America’s fentanyl crisis is showing its first major signs of retreat, but the battle is far from over.
On April 15, the CDC released provisional data projecting just 70,231 drug overdose deaths for the 12-month period ending November 2025 — a more than 15% decline from the previous year and the largest drop since the fentanyl epidemic began.
Yet even as deaths fall, fentanyl remains the leading killer of Americans aged 18 to 45, while the drug trade continues to evolve with deadlier synthetics and sophisticated global supply chains that keep the crisis dangerously alive.
DEA Scores Historic Win: 57 Million Deadly Fentanyl Doses Seized
Just days before National Fentanyl Awareness Day on April 29, the DEA released results from its “Phase II” of “Operation Fentanyl Free America.” In just one month – between January 12 and February 10 – agents seized more than 4.7 million fentanyl pills and nearly 2,400 pounds of powder, enough for an estimated 57 million potentially lethal doses taken off the streets.
That effort was part of a nationwide crackdown that also led to the seizure of 147,000 pounds of cocaine, 21,000 pounds of methamphetamine, and more than 1,500 guns.
“The drug poisoning epidemic has been cultivated by designated terrorist cartels who operate like multi-billion-dollar corporations and have weaponized fentanyl with the clear objective to increase America’s dependence on illicit drugs,” DEA Administrator Terrance Cole said in a statement after the historic bust.
DEA lab testing found that 29% of fentanyl pills analyzed in fiscal year 2025 contained a potentially lethal dose – a big decline from 76% in fiscal year 2023, according to the agency.
Fentanyl Precursors Classified as Weapons of Mass Destruction
On April 23, the U.S. State Department announced targeted economic sanctions against a transnational criminal network that has been supplying fentanyl precursor chemicals to the Sinaloa Cartel.
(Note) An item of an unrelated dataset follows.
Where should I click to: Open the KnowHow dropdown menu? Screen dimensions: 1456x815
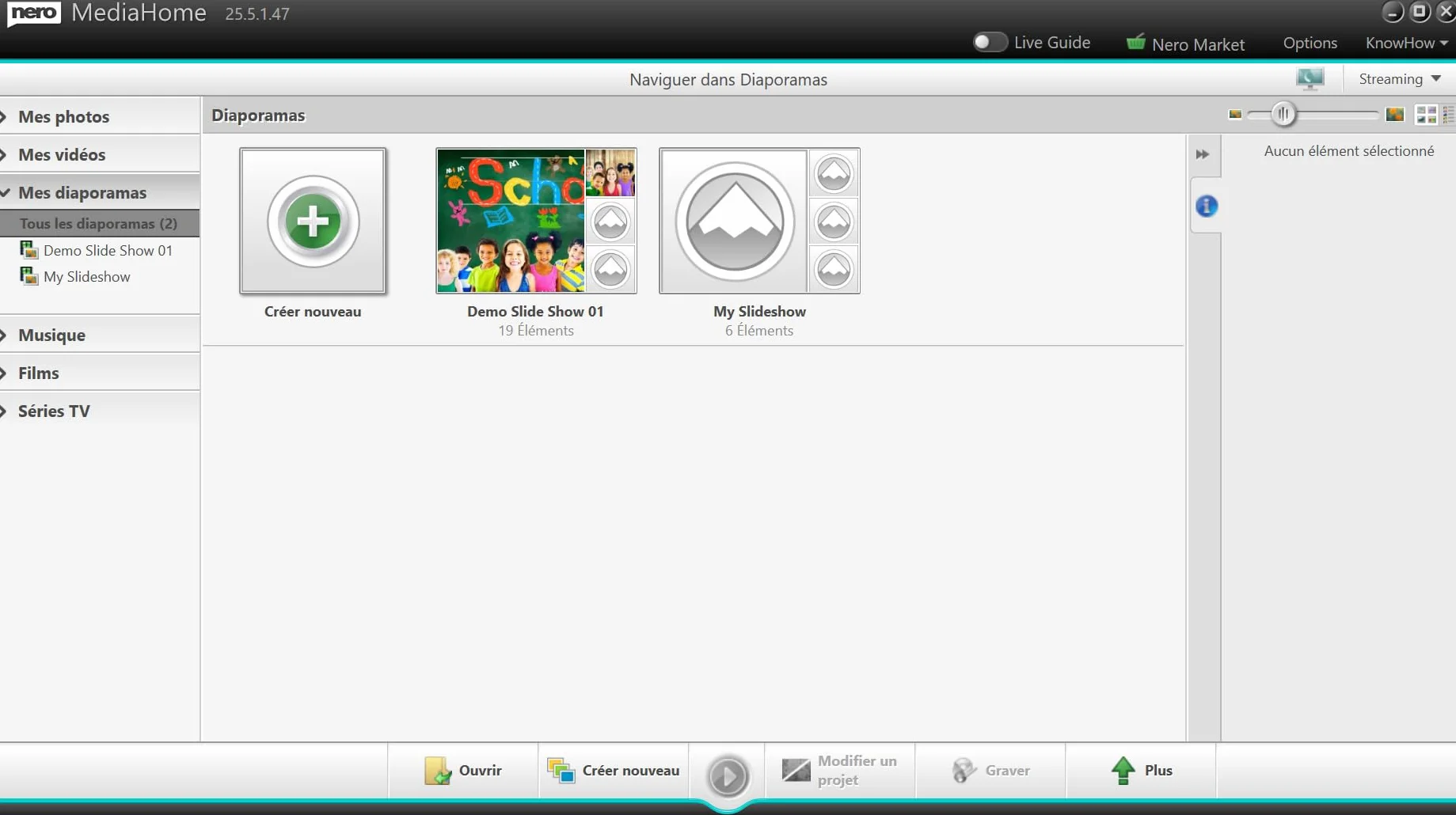click(x=1406, y=43)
According to the department, the crime networks mainly operate across India, Guatemala, and Mexico. The sanctions were issued under Executive Order 14367, which even classifies fentanyl and its key precursor chemicals as Weapons of Mass Destruction.
India’s growing role as a supplier of fentanyl precursor chemicals has quietly flown under Washington’s radar – and now the State Department warns that this blind spot could undermine drug enforcement efforts in Mexico and at the Southern Border.
Enforcement Up, Treatment Down
At the same time that fentanyl enforcement is ramping up across America, treatment programs are being strained.
The Trump administration has reduced staffing at the Substance Abuse and Mental Health Services Administration by roughly half, and an estimated $1.7 billion in block grants for state health departments – along with approximately $350 million in addiction and overdose prevention funding – has been cut, per STAT News.
Next Generation Killer Drugs
Even as fentanyl deaths decline, a newer and in some ways more alarming threat is spreading through America’s drug supply – modern synthetic opioids and tranquilizers.
As The Dallas Express has previously covered, over the past few years, Xylazine – a veterinary tranquilizer known on the street as “tranq” – has been found mixed with fentanyl in 48 of 50 states.
Unlike Fentanyl, Xylazine does not respond to naloxone, the standard overdose reversal medication, making it especially deadly for first responders to treat. The DEA has described Xylazine as making “the deadliest drug threat our country has ever faced, fentanyl, even deadlier.”
An emerging class of synthetic opioids is joining Xylazine – including nitazenes and cychlorphine – that are reported to be even more potent than fentanyl itself and similarly resistant to standard overdose treatments.
Public health officials report that these substances are increasingly appearing in street drug supplies, with users often unaware of what they are taking, creating unpredictable and potentially untreatable overdose scenarios across the country, per the CDC.